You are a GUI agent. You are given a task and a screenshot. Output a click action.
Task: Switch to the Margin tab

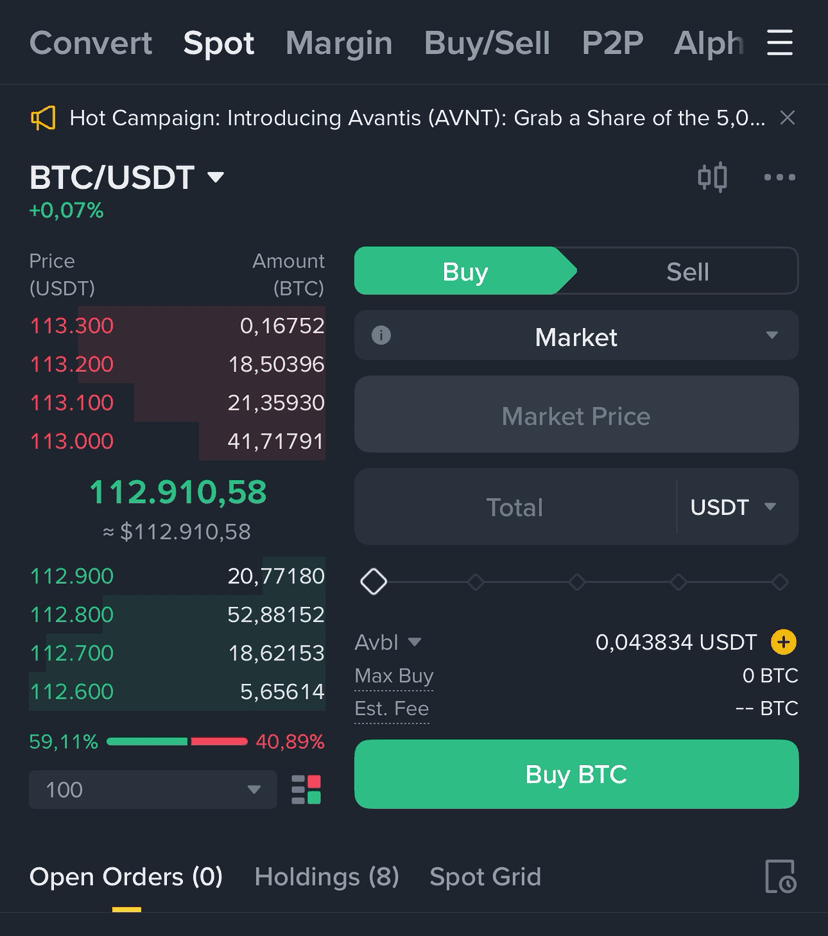click(338, 43)
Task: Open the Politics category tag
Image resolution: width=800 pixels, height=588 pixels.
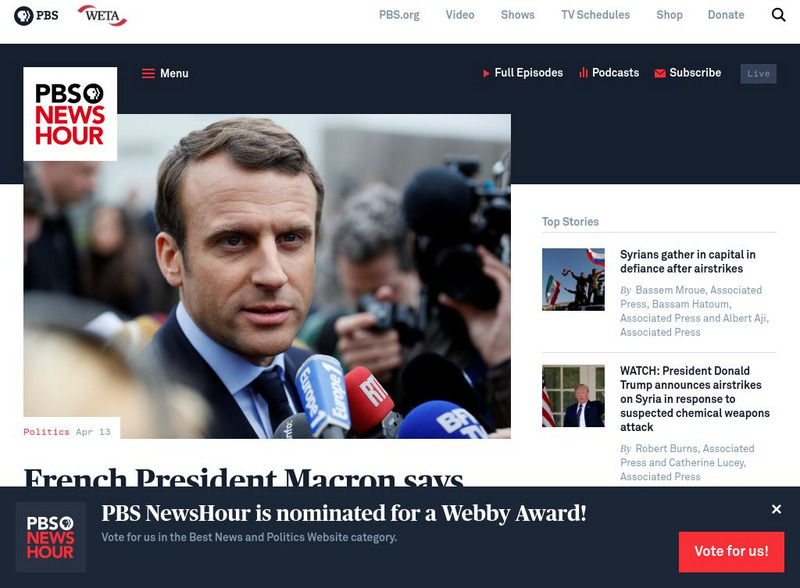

• EXERCISE
What do the lines above say from the line containing "Task: Open the Politics category tag" through the last line? Quote them exactly, both ends included, and leave out the pictures.

• PROBLEM SOLUTION
Task: Open the Politics category tag
Image resolution: width=800 pixels, height=588 pixels.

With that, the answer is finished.